Building a memory-backed agent

This guide shows the canonical way to wire Engrava into an agent's turn loop: give a chat/agent long-term memory that persists across sessions and surfaces relevant context on every turn. It's the end-to-end pattern behind Engrava's one-line pitch — "the memory database for AI agents."

A complete, runnable version of everything here ships as examples/agent_loop.py — no LLM or embedding API required (it uses a canned responder and a deterministic embedder). This page walks through the shape of that loop.

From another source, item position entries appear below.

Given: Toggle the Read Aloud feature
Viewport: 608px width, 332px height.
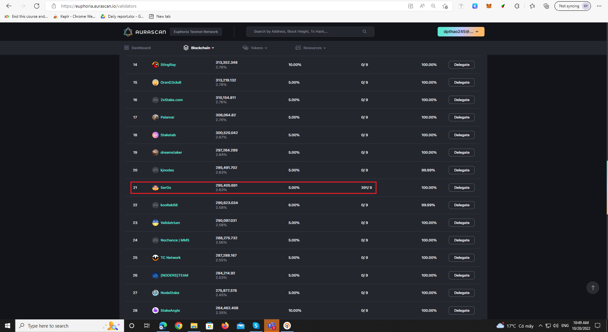Looking at the screenshot, I should pyautogui.click(x=422, y=6).
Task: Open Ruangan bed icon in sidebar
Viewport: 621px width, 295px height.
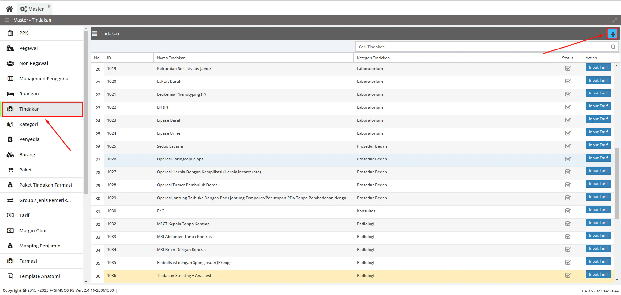Action: pos(10,94)
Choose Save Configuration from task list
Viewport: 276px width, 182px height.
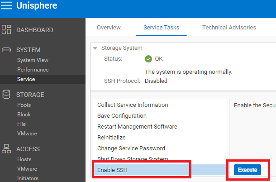click(122, 115)
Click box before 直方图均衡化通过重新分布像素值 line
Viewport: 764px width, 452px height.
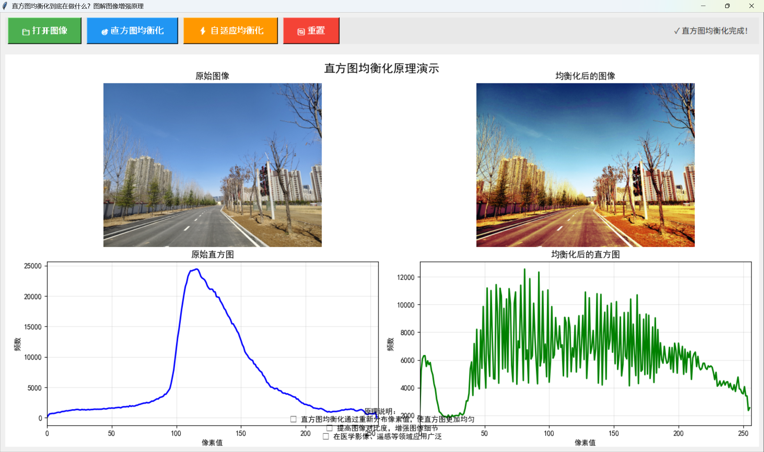(x=293, y=419)
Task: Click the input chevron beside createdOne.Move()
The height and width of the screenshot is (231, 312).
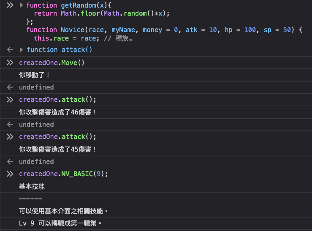Action: [x=10, y=63]
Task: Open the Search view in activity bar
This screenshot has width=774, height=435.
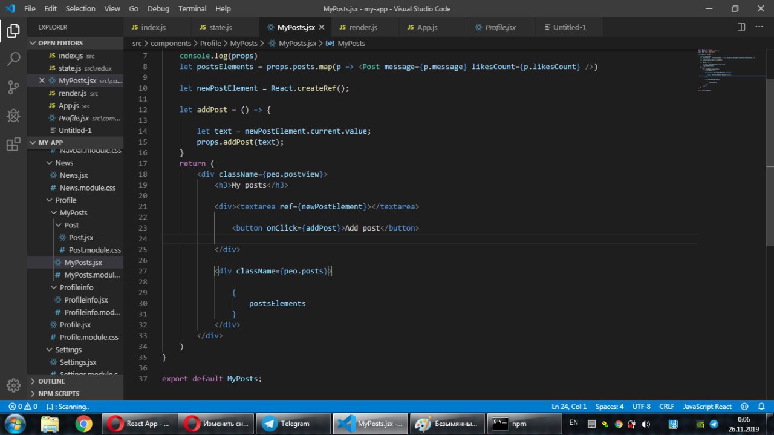Action: (x=13, y=59)
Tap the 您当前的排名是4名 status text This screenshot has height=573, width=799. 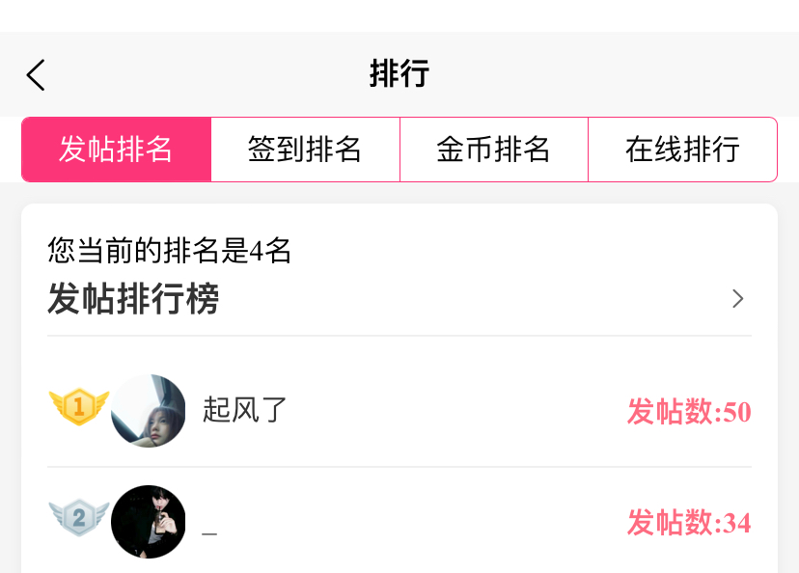tap(169, 252)
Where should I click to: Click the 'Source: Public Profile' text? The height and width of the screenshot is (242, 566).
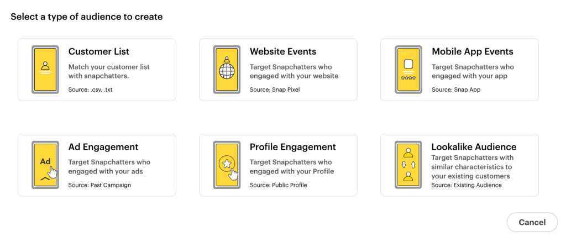[x=279, y=186]
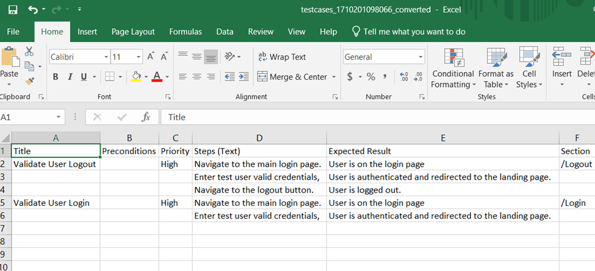The width and height of the screenshot is (595, 271).
Task: Click the Insert Function fx icon
Action: point(146,117)
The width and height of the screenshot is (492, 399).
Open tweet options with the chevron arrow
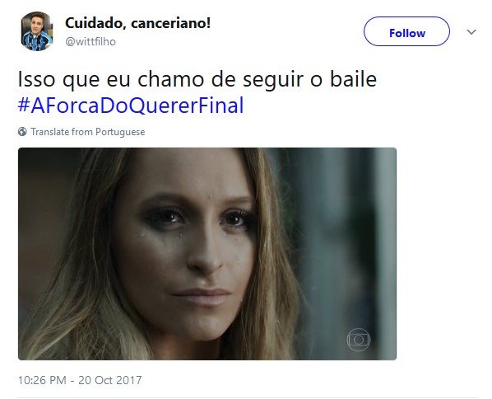click(471, 32)
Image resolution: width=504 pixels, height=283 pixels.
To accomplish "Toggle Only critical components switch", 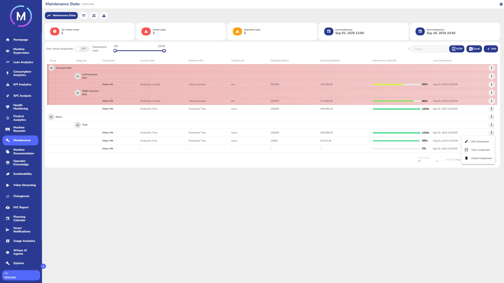I will click(x=82, y=49).
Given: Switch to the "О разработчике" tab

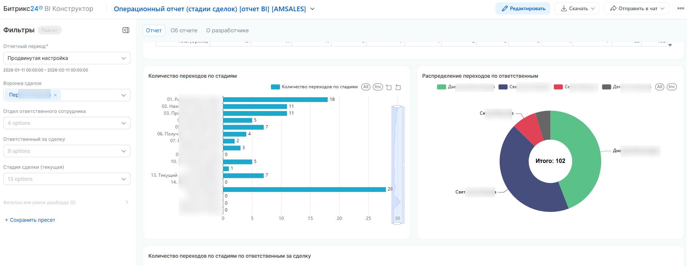Looking at the screenshot, I should (x=227, y=30).
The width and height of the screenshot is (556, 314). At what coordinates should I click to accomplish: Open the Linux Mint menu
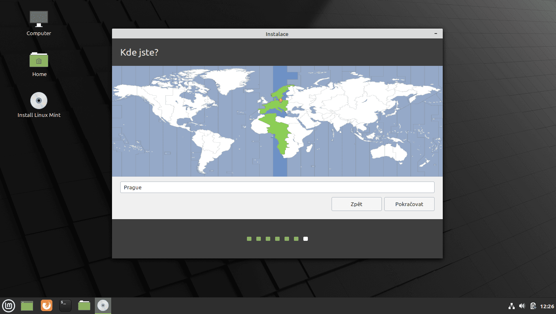[x=9, y=305]
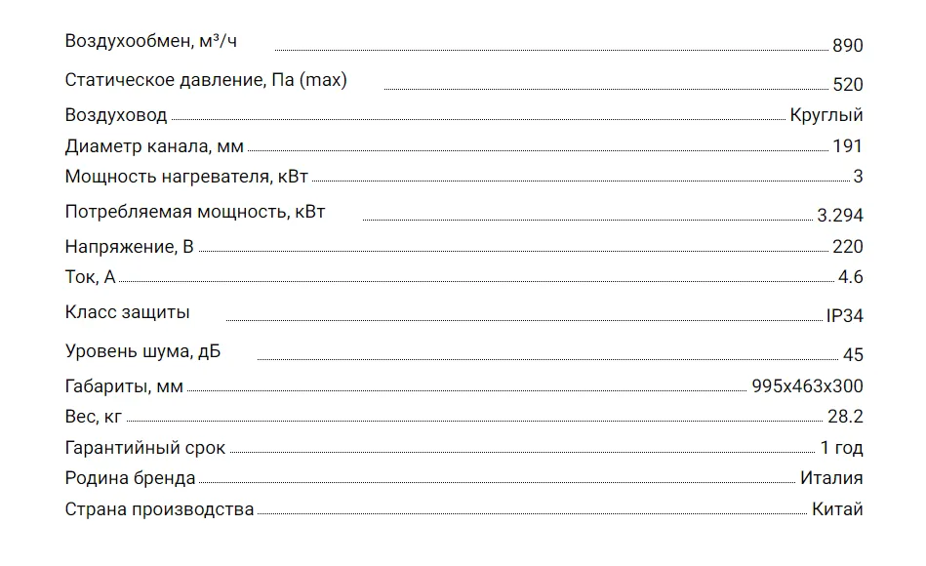926x566 pixels.
Task: Select the airflow value 890
Action: (848, 46)
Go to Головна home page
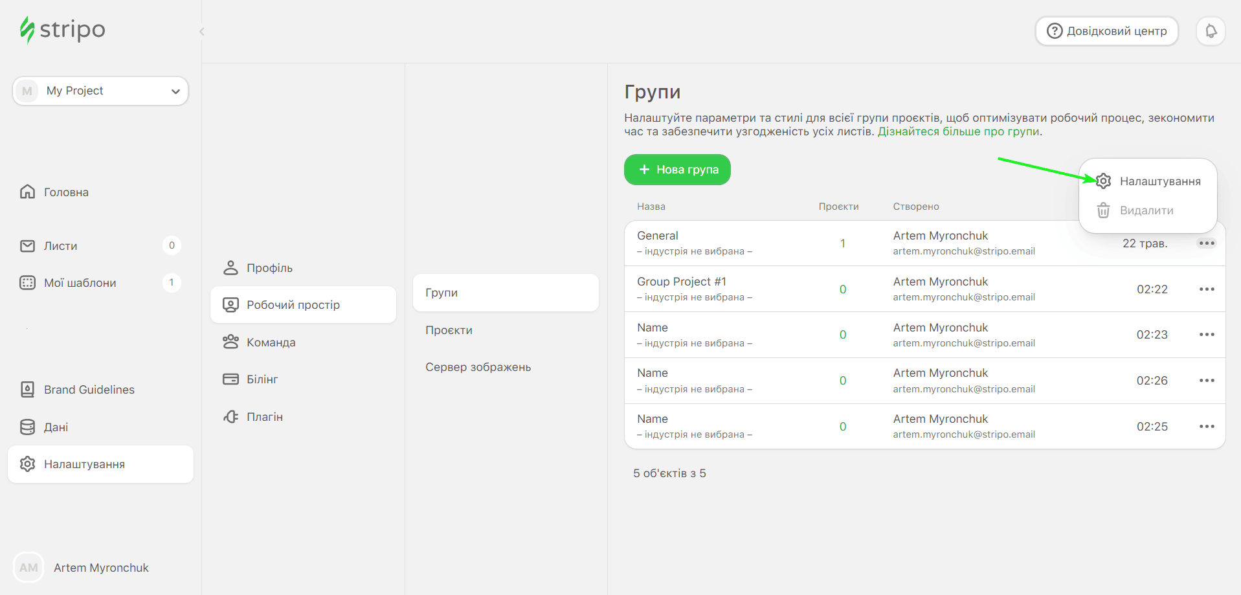The image size is (1241, 595). (x=65, y=192)
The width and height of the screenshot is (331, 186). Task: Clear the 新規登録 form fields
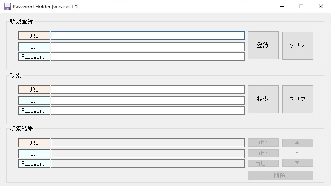click(298, 45)

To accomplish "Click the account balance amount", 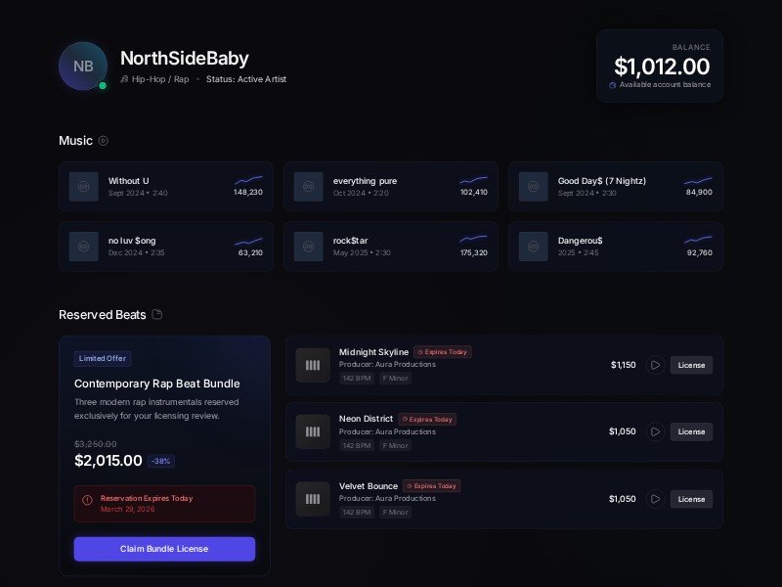I will (662, 67).
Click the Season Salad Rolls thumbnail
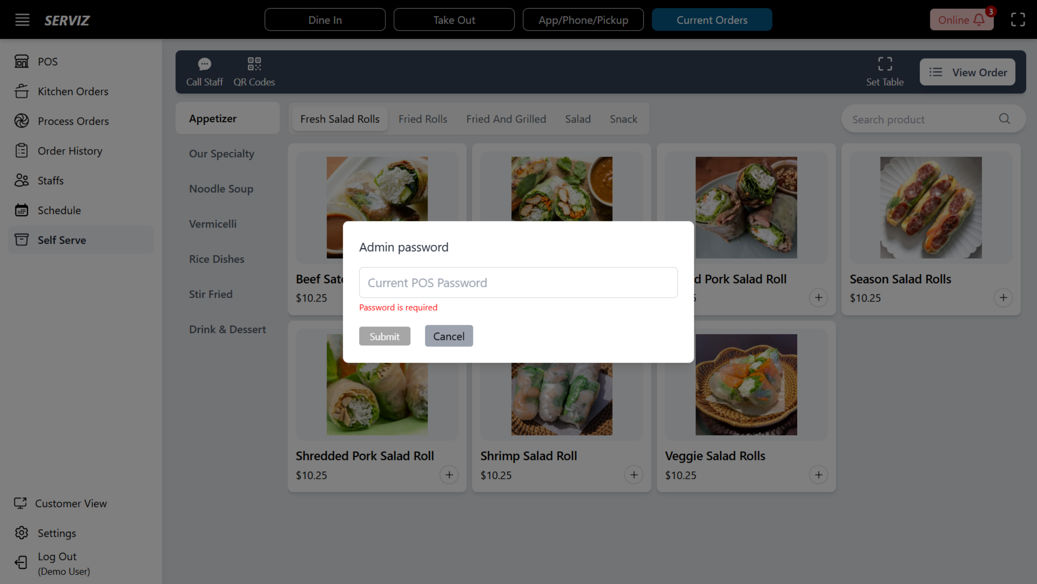The height and width of the screenshot is (584, 1037). [x=931, y=208]
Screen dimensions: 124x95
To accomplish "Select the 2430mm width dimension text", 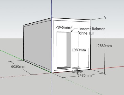I will coord(85,76).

New to the model (thought, edge, reflection, cycle)? Read Core Concepts first — this guide assumes those terms.

The loop, in one picture

Per user turn:

user message
   │
   ▼
1. store it as a percept  ──────────────►  create_thought(OBSERVATION)
2. retrieve relevant memory  ───────────►  search_hybrid(query, current_cycle)
3. build prompt from retrieved essences ─►  call your LLM
4. store the reply as an utterance ─────►  create_thought(OUTPUT_DRAFT)
5. record the action taken ─────────────►  create_action(ActionRecord)
6. advance the cycle counter ───────────►  cycle += 1   (you own this clock)
   │
   └─ every N turns ────────────────────►  dreaming.run_consolidation(current_cycle)

Setup

Create one store for the lifetime of the agent. Configure an embedding provider so retrieval is semantic (the example uses a deterministic stand-in; in production pass a real provider such as SentenceTransformerProvider or OpenAICompatibleProvider, configurable via engrava.yaml):

import aiosqlite
from engrava import SqliteEngravaCore, CallbackProvider

provider = CallbackProvider(
    callback=my_embed_fn,       # swap in a real provider in production
    dimension=64,
    model_name="demo",
)
conn = await aiosqlite.connect("agent-memory.db")   # a file persists across runs
conn.row_factory = aiosqlite.Row
store = SqliteEngravaCore(conn, embedding_provider=provider, auto_embed=True)
await store.ensure_schema()

auto_embed=True means thoughts are embedded on write. At search time you may pass an explicit query_vector; if you omit it, the store embeds the query text for you when an embedding provider is configured. Passing it yourself is handy when you've already computed the vector or want a different query representation.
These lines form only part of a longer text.